### Problem
Each entry is to be retyped exactly as it appears. Leave the images out.

[[ Exercise input open ]]

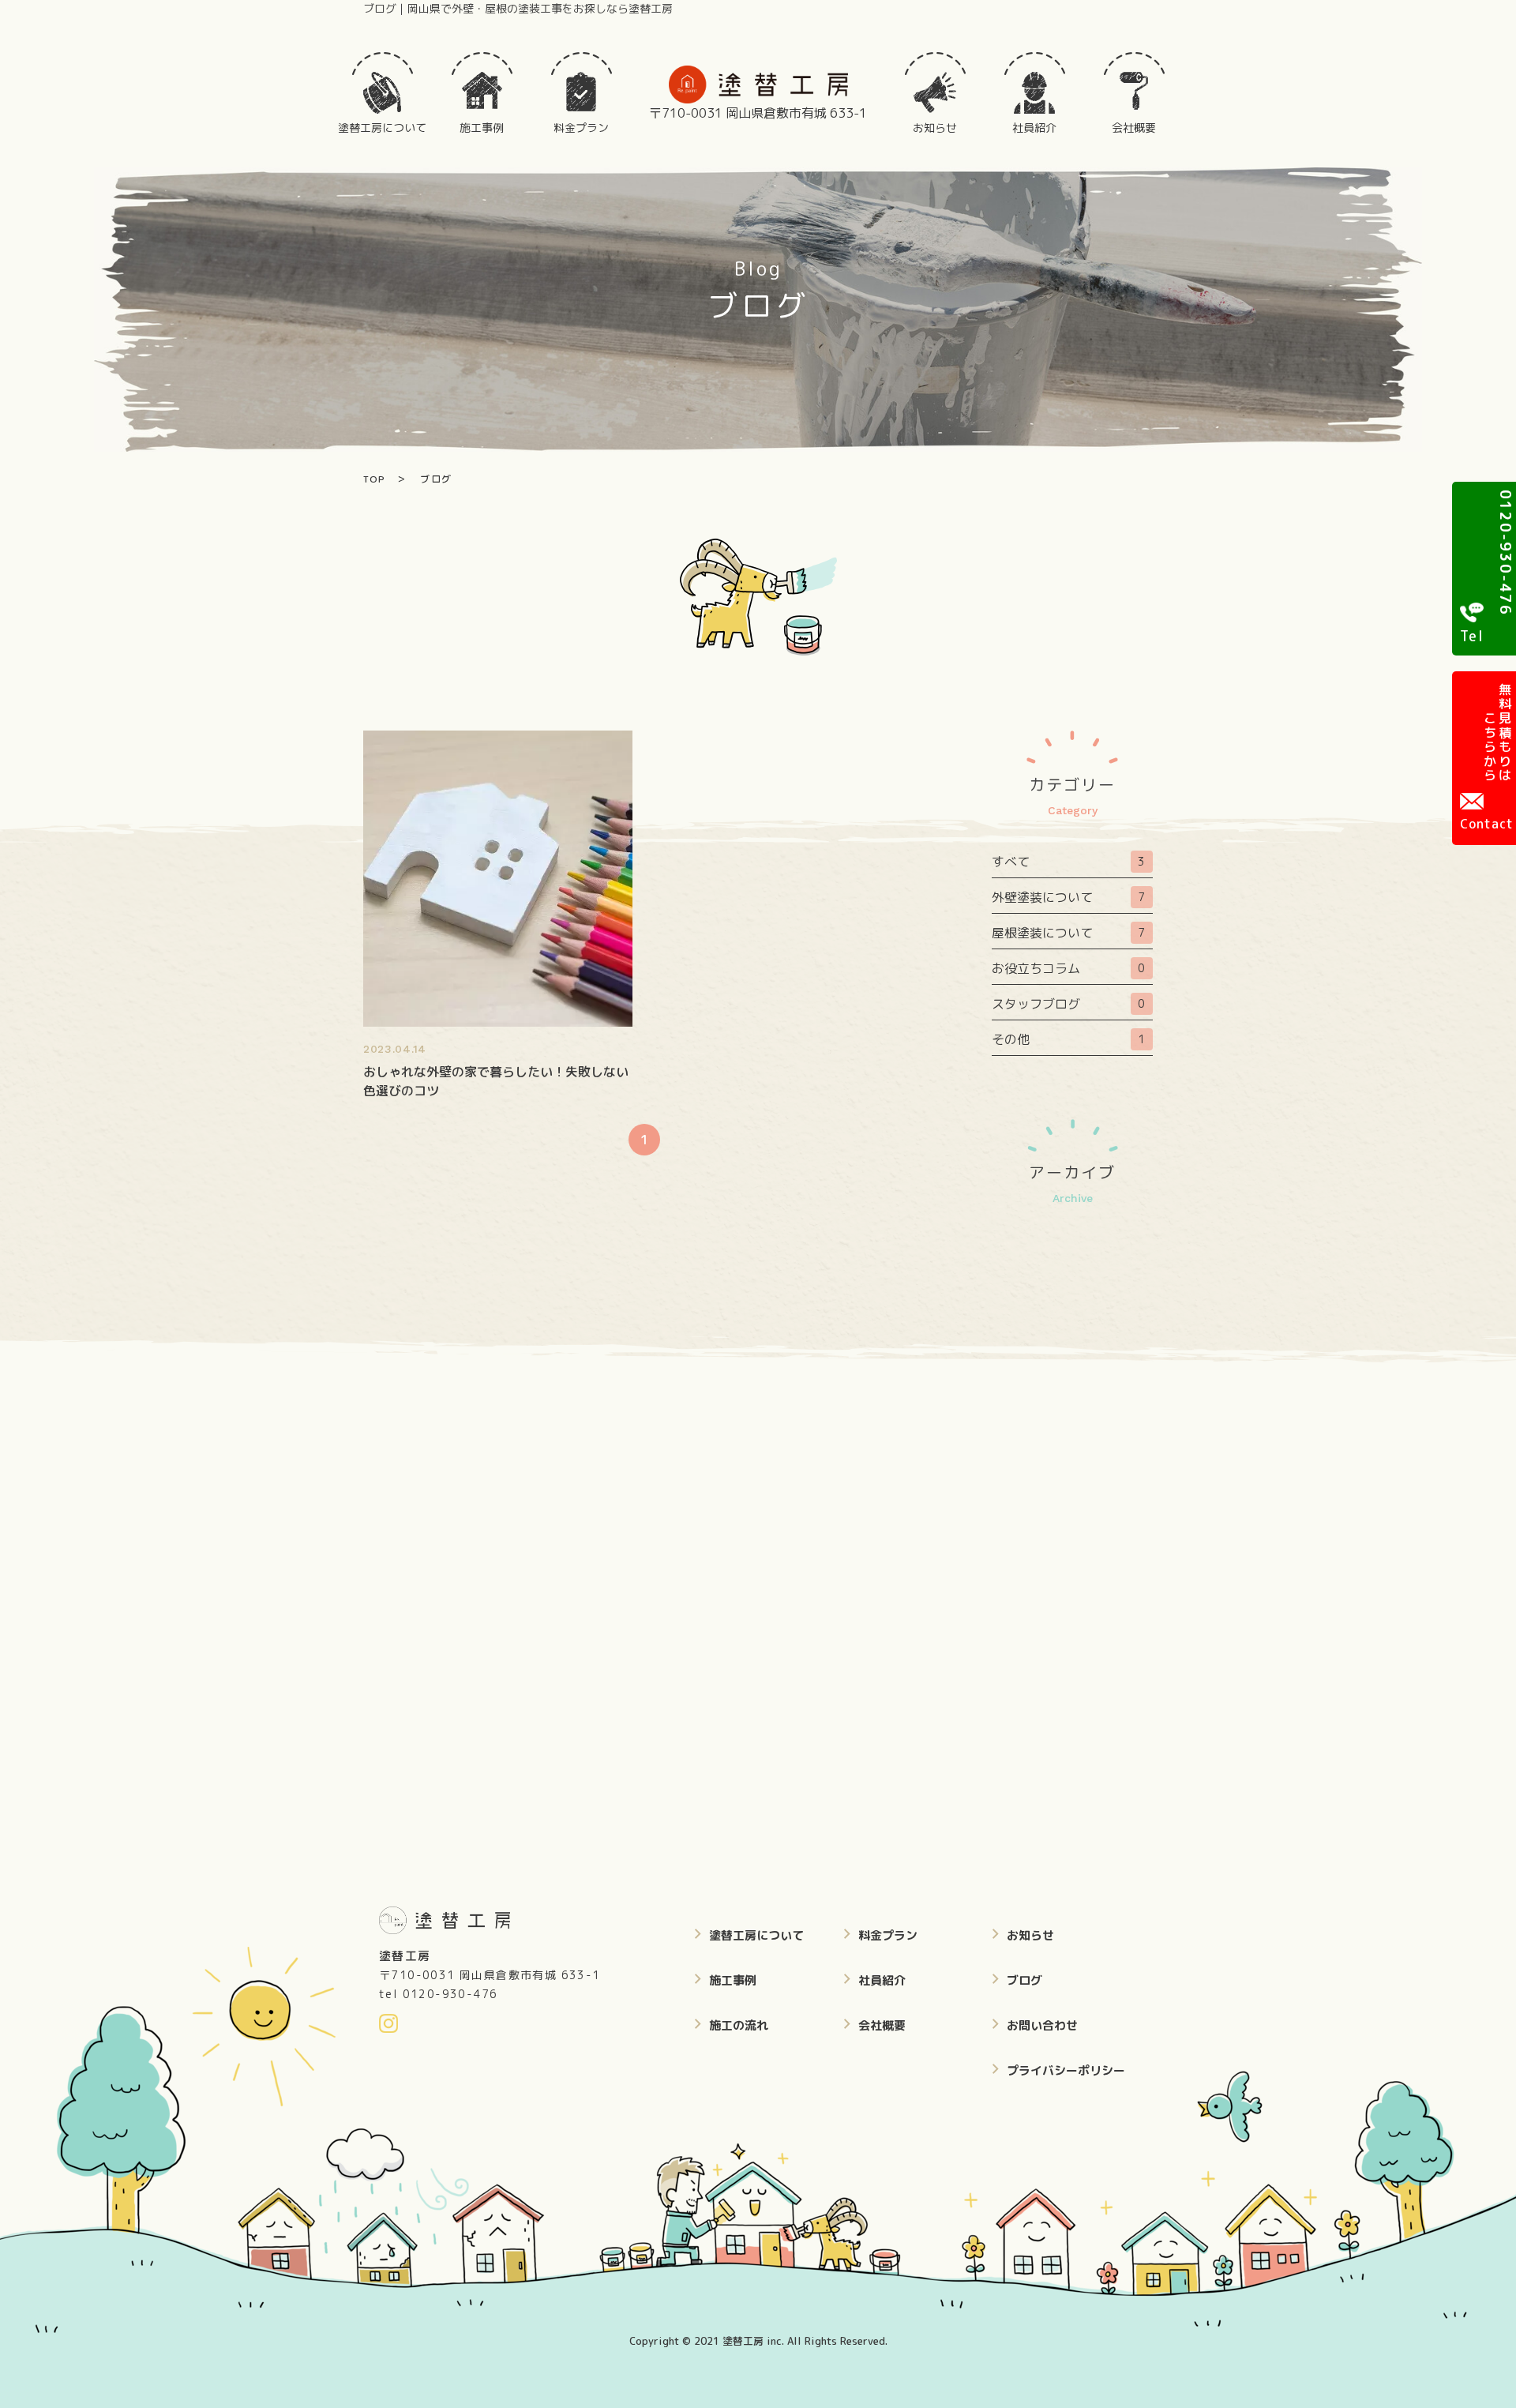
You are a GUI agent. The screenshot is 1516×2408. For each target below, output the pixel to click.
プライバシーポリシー (1066, 2070)
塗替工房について (756, 1935)
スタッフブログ (1069, 1003)
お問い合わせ (1042, 2025)
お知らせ (1030, 1935)
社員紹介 (882, 1980)
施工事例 (732, 1980)
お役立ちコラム (1069, 968)
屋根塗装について (1069, 932)
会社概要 (882, 2025)
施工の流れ (738, 2025)
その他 (1069, 1039)
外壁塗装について (1069, 897)
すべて (1069, 861)
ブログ (1024, 1980)
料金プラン (887, 1935)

[[ Exercise input closed ]]

### Exercise solution
You are a GUI agent. The screenshot is 1516×2408. For each target below, output the pixel to click.
プライバシーポリシー (1066, 2070)
塗替工房について (756, 1935)
スタッフブログ (1069, 1003)
お問い合わせ (1042, 2025)
お知らせ (1030, 1935)
社員紹介 (882, 1980)
施工事例 (732, 1980)
お役立ちコラム (1069, 968)
屋根塗装について (1069, 932)
会社概要 (882, 2025)
施工の流れ (738, 2025)
その他 (1069, 1039)
外壁塗装について (1069, 897)
すべて (1069, 861)
ブログ (1024, 1980)
料金プラン (887, 1935)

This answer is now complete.